Note that most promotional to lower middle priced upholstery also continues to be made in Mississippi, another low cost area in terms of labor. Obviously this quest to find the lowest-cost labor helps lower product pricing, as labor along with materials are among the biggest expenses of any factory.

But here is a key difference between the wooden bedroom furniture and the bedding cases: In the wooden bedroom furniture case, the domestic manufacturers limited their antidumping petition to China.

Perhaps they realized that not only would other petitions against countries like Vietnam be futile in halting global trade, which ultimately produces competitive pricing for consumers.
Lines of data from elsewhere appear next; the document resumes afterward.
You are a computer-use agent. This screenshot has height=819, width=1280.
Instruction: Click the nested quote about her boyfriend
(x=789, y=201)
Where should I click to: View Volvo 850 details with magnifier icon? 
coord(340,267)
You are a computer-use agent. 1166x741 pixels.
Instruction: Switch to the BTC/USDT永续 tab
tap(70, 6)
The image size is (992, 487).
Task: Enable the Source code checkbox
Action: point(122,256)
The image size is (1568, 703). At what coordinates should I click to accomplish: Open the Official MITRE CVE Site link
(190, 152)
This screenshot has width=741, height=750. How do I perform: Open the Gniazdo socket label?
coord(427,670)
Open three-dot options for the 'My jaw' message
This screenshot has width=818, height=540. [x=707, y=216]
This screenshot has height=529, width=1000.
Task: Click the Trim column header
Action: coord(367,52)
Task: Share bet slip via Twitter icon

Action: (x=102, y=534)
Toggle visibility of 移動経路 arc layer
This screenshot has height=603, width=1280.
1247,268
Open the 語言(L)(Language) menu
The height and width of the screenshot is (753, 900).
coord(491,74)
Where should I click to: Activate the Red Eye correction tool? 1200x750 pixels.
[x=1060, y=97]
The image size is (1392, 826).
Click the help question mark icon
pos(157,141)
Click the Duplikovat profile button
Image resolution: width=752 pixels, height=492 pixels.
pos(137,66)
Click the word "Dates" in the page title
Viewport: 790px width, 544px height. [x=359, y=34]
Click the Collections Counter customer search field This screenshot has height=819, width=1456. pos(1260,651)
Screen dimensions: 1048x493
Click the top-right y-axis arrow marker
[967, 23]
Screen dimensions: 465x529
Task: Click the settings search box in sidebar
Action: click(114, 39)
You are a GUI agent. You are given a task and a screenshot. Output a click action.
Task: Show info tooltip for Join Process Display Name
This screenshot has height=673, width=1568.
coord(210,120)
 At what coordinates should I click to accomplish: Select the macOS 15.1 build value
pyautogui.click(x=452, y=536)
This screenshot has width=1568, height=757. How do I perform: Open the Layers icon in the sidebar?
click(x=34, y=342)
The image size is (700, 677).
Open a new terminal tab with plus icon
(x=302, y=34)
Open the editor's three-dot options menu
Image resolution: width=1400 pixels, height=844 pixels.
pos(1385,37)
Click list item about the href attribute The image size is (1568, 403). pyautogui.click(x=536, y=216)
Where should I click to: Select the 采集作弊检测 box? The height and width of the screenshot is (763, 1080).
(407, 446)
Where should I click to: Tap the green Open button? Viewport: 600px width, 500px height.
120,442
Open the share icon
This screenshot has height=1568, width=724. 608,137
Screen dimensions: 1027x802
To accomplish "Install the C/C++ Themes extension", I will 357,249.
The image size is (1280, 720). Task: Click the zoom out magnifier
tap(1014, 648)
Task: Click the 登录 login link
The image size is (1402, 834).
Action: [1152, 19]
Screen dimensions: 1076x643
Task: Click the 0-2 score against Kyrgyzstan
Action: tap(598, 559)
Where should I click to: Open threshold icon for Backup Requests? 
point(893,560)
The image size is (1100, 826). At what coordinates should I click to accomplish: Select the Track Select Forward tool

They also believed it would further divide an industry that went through a civil war during the initial antidumping debate that pitted importers and retailers against the domestic petitioners.

In the end, the issue ultimately gets down to competition and, of course, fair pricing.

We believe price competition exists in the bedding industry as well — even among domestic manufacturers, who likely do their best to undercut their competition at every chance possible. After all, they are working with retailers, some of which have been known to switch suppliers just to save a few dollars on a single SKU.

Ultimately the government will determine whether the alleged unfair pricing in this latest petition has resulted in material injury that warrants duties on these other countries.

But in the end, the definition of fair or unfair pricing is really not up to the government or the domestic manufacturers — many of which likely have huge legacy costs running their businesses. It’s up to consumers buying their product.

For the domestic industry’s sake, let’s hope that fair pricing doesn’t mean stifling competition, or pricing themselves out of the market. Retailers and consumers will always find a better deal somewhere.